Summary of the science
An oocyte is a special egg cell in a female's body that can turn into an embryo. It contains important instructions called DNA, which tell the body how to grow and work. These instructions are organised into chromosomes. When the oocyte is ready, it goes through a process called meiosis, where it divides and grows to get ready for fertilisation. If it meets a sperm cell from a male, it can become an embryo. During this process, the cell's internal scaffolding called the cytoskeleton plays an important role. It is made up of tiny hollow tubes called microtubules and special building block molecules called actin proteins. Microtubules act like highways, helping important materials move around inside the cell and keeping the cell's shape intact. Actin proteins form long strands that help the cell move, keep its shape, and do different tasks in the body.
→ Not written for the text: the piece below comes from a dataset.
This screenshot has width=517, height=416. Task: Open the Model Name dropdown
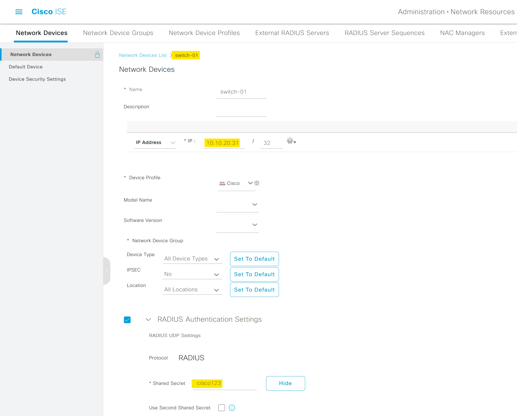pos(255,204)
To make sure the genetic instructions are passed down correctly, the cell needs to break a protective wall called the nuclear envelope that surrounds the nucleus. Once the wall is broken, the chromosomes, which hold the DNA, need to be gathered together so the final egg cell is ready for the baby and has all the required genetic information. Microtubules and actin work together to perform these tasks.
About the research
Peter Lenart's lab investigates oocyte meiosis, a unique form of cell division, that requires specialised adaptations of the cytoskeleton to support the extreme geometry of these large cells. Unlike in small somatic cells, where microtubules play a dominant role, their research has shown that in oocytes, the actin cytoskeleton takes over crucial functions. Actin forms a network that transports chromosomes to the forming spindle and regulates spindle assembly. By studying marine model species like starfish oocytes, they aim to uncover the conservation and diversity of these meiosis-specific mechanisms, shedding light on fundamental principles of cellular organisation and the origins of life.
About the illustration
We wanted to highlight the idea that the cytoskeleton acts as an internal scaffold and a 'highway' to transport important molecules, and chromosomes throughout the cell. To do this, we used dark lines to illustrate a network, web-like structure, that fills the cell and surrounds the nucleus. As they are also involved in collecting the chromosomes, we included these in white underneath the network.